Exercise:
Please return only the lines from the one holding "Click the Model row label" through the one holding "Given: Click the Customer", exactly as they appear in the records below, both ends included.

(Dataset entries)
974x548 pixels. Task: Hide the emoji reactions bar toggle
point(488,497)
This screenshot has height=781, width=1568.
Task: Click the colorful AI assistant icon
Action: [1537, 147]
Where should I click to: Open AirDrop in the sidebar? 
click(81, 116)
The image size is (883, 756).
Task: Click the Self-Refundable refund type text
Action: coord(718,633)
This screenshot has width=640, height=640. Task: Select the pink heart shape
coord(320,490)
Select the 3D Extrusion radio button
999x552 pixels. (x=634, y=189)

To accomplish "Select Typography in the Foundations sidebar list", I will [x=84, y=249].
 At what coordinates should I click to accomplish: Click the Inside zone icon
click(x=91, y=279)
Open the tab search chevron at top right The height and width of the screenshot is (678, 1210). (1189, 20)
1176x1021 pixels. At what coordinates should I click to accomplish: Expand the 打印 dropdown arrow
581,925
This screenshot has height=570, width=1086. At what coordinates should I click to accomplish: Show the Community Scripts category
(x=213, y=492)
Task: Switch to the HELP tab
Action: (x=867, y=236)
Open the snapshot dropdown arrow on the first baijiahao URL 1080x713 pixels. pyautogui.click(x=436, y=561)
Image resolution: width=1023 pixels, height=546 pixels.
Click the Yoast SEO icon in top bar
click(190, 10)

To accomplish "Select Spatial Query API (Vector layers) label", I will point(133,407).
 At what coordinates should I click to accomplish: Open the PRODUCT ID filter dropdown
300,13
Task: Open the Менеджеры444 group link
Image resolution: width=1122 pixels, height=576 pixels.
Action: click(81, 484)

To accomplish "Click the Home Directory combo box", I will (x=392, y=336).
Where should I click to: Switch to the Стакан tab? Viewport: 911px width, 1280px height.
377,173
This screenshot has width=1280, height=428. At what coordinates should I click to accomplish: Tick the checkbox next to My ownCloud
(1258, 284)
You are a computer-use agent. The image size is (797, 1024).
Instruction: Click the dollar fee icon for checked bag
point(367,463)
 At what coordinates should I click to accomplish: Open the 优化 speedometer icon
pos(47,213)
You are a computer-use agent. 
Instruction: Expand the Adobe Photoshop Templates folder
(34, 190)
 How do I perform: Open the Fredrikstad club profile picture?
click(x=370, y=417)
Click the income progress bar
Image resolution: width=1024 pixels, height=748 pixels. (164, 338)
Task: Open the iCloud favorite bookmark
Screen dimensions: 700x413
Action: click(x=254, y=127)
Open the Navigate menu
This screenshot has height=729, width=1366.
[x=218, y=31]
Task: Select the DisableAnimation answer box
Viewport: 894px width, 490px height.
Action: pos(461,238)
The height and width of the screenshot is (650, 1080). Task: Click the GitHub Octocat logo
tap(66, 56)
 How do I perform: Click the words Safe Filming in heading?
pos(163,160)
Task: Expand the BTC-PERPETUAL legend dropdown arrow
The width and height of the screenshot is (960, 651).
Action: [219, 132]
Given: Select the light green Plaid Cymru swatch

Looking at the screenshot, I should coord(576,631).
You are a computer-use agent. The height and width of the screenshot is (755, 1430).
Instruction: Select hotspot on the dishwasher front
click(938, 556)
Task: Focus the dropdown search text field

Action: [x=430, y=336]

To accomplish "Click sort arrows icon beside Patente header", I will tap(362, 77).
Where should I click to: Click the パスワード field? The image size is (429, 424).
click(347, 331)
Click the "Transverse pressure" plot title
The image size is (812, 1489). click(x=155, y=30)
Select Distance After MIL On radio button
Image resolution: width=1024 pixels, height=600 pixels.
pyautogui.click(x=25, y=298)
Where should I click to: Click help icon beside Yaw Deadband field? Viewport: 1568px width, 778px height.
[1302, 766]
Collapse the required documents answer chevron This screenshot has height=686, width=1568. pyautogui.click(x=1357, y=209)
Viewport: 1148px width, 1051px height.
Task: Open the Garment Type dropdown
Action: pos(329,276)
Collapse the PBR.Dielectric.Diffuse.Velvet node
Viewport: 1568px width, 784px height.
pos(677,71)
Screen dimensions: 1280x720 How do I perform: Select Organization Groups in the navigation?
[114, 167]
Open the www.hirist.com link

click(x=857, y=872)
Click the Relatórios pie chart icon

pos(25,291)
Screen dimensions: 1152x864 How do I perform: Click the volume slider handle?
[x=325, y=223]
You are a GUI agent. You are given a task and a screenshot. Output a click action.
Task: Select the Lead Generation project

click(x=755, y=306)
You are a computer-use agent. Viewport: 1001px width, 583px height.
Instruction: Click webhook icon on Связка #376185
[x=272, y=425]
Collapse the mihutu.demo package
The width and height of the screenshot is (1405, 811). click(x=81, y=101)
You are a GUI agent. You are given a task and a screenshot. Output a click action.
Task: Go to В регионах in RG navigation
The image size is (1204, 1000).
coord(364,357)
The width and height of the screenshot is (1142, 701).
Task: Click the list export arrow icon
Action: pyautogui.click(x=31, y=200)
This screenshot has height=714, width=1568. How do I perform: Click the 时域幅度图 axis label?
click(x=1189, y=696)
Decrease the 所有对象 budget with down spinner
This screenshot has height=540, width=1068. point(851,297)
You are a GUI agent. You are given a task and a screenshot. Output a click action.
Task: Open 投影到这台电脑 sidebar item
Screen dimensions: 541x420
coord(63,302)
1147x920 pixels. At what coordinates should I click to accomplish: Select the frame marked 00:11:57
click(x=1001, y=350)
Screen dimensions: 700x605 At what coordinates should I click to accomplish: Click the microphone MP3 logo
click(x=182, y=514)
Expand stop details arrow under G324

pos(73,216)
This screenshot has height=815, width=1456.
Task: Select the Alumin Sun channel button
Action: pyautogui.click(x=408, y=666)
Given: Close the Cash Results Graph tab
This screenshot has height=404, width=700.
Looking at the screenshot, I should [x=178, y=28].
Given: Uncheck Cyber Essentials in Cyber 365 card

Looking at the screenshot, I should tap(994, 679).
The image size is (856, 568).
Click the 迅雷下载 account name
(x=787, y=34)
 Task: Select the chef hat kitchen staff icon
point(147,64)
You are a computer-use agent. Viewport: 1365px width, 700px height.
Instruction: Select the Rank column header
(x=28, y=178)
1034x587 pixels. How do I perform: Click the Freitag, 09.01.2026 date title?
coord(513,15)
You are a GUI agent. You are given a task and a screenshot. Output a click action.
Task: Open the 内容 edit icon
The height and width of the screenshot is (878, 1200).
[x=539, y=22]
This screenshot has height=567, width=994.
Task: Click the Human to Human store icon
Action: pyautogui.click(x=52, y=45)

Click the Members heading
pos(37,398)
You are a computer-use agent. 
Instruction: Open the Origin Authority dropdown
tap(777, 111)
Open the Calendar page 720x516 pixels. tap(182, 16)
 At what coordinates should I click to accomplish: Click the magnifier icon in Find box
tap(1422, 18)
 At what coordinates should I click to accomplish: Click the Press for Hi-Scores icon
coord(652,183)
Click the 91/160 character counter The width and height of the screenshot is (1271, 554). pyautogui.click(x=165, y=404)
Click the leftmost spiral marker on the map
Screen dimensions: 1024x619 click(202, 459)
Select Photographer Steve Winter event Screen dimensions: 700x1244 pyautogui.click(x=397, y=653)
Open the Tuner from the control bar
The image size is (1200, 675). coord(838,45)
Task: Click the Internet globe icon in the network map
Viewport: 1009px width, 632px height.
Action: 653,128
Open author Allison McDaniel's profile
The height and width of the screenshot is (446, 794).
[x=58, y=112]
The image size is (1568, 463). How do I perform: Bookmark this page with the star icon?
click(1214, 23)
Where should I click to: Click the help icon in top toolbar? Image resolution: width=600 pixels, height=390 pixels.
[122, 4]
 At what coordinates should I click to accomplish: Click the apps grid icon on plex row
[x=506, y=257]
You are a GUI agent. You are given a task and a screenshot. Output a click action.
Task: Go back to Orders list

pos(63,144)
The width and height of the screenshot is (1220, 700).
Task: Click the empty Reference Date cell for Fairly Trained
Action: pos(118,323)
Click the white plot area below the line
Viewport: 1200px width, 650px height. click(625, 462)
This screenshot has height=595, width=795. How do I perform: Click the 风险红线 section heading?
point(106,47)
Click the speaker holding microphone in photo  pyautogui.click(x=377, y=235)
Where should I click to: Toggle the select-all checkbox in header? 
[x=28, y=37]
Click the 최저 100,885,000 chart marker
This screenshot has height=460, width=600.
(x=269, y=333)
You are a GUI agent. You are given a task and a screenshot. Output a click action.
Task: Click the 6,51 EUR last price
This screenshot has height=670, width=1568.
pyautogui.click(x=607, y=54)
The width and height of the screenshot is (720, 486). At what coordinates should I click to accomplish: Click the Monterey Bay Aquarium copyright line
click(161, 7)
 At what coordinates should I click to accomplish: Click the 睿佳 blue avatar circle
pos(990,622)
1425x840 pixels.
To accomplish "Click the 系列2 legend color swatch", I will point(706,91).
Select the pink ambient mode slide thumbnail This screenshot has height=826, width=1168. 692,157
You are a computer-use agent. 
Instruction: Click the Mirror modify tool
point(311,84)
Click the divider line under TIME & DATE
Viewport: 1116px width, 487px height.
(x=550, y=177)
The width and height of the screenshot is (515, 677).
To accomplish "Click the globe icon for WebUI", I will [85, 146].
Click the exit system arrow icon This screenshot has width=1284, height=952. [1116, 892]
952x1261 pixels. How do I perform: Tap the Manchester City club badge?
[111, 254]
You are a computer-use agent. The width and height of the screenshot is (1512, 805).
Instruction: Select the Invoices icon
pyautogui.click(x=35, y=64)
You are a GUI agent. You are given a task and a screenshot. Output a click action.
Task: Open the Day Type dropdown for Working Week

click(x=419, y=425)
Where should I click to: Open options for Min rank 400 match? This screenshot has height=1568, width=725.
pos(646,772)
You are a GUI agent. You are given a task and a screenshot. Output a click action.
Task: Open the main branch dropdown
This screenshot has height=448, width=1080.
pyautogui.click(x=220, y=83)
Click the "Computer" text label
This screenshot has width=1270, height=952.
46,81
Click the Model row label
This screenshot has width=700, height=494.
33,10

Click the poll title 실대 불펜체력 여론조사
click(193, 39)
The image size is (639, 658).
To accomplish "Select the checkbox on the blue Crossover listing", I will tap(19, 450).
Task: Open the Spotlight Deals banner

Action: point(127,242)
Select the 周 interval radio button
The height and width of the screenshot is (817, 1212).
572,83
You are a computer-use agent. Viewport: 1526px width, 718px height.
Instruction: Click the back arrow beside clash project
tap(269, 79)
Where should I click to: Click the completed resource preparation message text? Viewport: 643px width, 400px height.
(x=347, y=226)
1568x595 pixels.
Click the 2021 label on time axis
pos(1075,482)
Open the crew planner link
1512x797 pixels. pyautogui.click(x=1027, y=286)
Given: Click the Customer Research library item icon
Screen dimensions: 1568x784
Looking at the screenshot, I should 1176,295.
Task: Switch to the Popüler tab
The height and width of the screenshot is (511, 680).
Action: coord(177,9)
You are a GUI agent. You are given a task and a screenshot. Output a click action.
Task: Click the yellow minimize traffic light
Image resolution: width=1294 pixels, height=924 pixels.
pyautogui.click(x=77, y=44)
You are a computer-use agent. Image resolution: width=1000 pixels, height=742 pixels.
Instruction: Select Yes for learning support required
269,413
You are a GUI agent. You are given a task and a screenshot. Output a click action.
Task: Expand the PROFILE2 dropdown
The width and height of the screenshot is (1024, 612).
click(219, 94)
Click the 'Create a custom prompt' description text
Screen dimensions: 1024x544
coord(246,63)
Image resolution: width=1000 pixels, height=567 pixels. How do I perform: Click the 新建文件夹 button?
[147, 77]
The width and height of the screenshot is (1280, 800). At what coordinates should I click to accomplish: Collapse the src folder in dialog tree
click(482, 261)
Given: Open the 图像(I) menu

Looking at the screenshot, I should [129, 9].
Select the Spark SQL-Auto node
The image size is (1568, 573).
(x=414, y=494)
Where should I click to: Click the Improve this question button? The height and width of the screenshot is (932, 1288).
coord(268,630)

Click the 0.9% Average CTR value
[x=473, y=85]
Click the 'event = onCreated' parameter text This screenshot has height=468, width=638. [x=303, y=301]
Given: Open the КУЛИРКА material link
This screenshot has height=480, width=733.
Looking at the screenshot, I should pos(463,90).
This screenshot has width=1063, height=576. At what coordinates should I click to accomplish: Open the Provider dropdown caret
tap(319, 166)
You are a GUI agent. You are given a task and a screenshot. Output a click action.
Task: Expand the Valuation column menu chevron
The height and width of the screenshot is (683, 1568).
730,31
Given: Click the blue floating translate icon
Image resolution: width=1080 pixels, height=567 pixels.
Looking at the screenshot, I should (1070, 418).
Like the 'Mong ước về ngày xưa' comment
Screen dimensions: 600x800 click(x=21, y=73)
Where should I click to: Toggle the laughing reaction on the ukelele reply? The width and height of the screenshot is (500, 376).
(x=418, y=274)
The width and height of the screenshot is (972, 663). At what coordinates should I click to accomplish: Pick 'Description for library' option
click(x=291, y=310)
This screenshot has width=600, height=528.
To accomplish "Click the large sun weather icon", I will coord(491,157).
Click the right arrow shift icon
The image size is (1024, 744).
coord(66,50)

Written answer:
Click the Model row label
This screenshot has width=700, height=494.
33,10

Click the poll title 실대 불펜체력 여론조사
click(193, 39)
The image size is (639, 658).
To accomplish "Select the checkbox on the blue Crossover listing", I will tap(19, 450).
Task: Open the Spotlight Deals banner

Action: point(127,242)
Select the 周 interval radio button
The height and width of the screenshot is (817, 1212).
572,83
You are a computer-use agent. Viewport: 1526px width, 718px height.
Instruction: Click the back arrow beside clash project
tap(269, 79)
Where should I click to: Click the completed resource preparation message text? Viewport: 643px width, 400px height.
(x=347, y=226)
1568x595 pixels.
Click the 2021 label on time axis
pos(1075,482)
Open the crew planner link
1512x797 pixels. pyautogui.click(x=1027, y=286)
Given: Click the Customer Research library item icon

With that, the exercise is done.